Alien 3 may now play it's Biblical Reference trump card after toying with allusions all along and Ripley begins her descent into the fire as a crucifix. She is embracing the prospect of death just as she embraces the chestburster. She culminates three movies of personal domination with the ultimate display of control. She lived with the passivity of Christ and the aggression of Joan of Arc.. She died in the image of both. 

***

Ed Cooper's review of Alien 3 raises several interesting points. First, it is significant that female characters have been given greater roles in science fiction films -a genre that is notoriously male dominated. Indeed, most sf films relegate women to bit-parts that involve lots of screaming when the obligatory monster comes into view, and the rest of the time they are there to decorate the screen to cover embarrassing flaws in the script and/or special effects. 

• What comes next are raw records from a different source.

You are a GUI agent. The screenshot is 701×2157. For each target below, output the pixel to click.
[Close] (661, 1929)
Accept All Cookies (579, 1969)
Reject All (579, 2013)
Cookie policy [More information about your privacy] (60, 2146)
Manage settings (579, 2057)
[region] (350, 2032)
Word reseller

When women are given centre stage roles they are then made to suffer humiliating degradations and powerlessness. T2's Sarah Connor is locked-up in a psychiatric. hospital and Ripley's physical survival is constantly challenged. They are strong enough to fight against their plight but they usually need men to help them (or androids in the shape of men). Fellow women helpers are few on the ground, and even the male helpers are not as well-equipped to cope mentally and physically with the dangers "out there" as Connor and Ripley. 

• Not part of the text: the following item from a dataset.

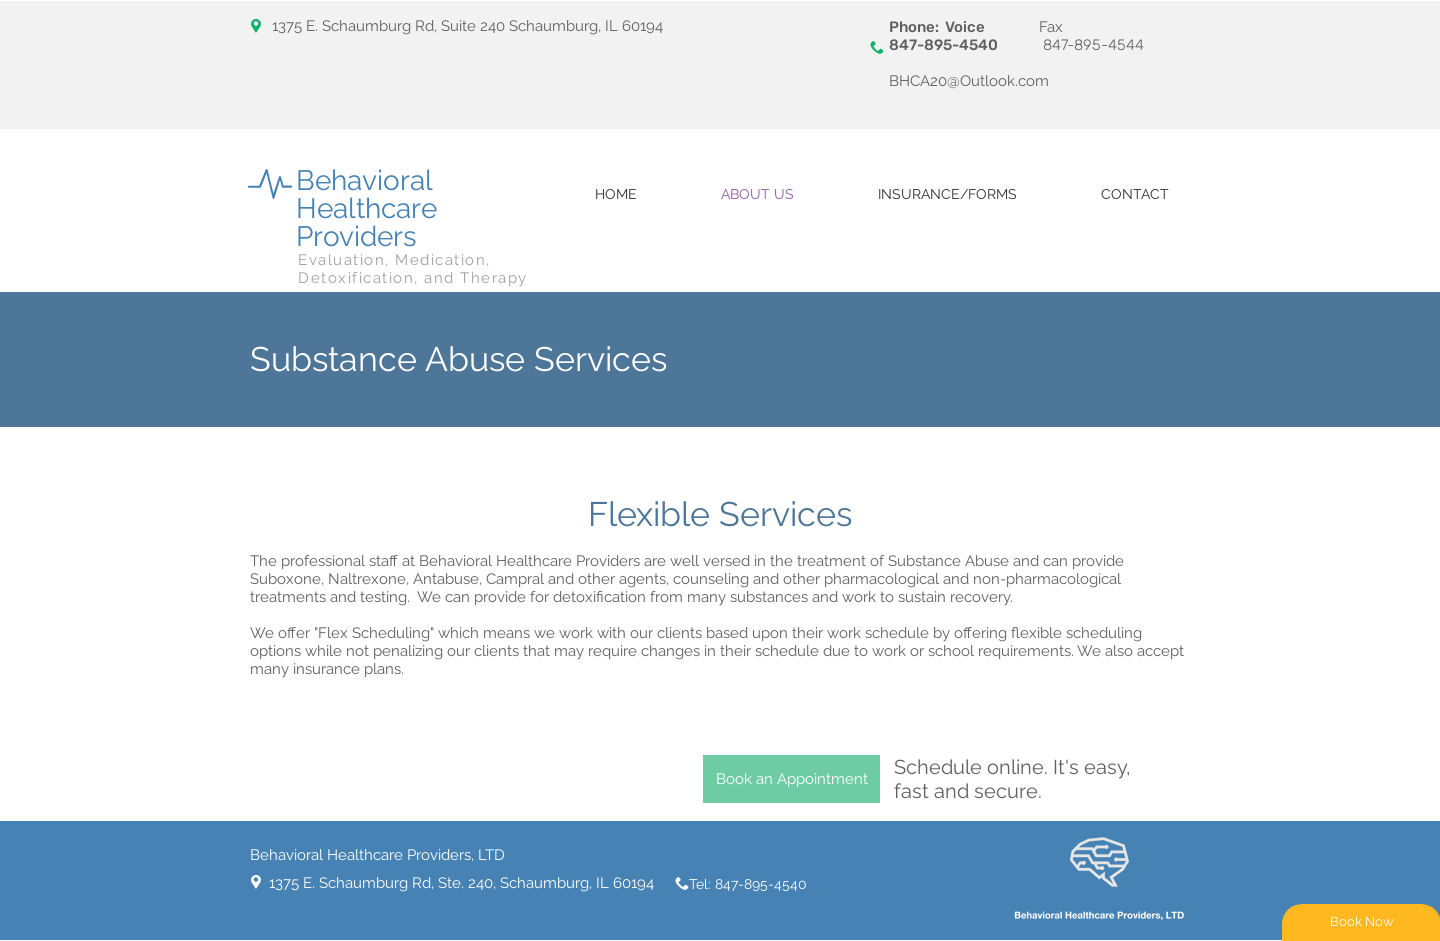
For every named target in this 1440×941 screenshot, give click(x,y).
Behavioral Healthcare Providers (366, 208)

But what happens to these women who are born survivors? Ripley is literally put into the melting pot after surviving two previous Alien movies, in order that the rest of humanity might survive. Connor is able to save the future for her son and humanity after only one sequel. 

Similar fates also befall women in other genres. Thelma and Louise took its two female stars on the road to oblivion, and the more recent A League Of Their Own has Dottie Hinson (Geena Davis) and her fellow players pack-in their baseball careers for the sake of the men folk returning from WWII. League follows much the same formula as the excellent documentary Rosie The Riveter (1980), and the derivative Swing Shift (1984), which stars Goldie Hawn. The message of these films indicates that women can do 'masculine' work happily and successfully- if given the opportunity. 

Whereas male stars go striding off into the sunset, women end-up like Geena Davis in League nostalgically looking backwards. They sacrifice female-bonding and individual fame/fortune for the nurturing of the family unit. The past, oblivion or acceptance of the man's world seem to be the main options for even the most liberated women in Hollywood movies. N.W.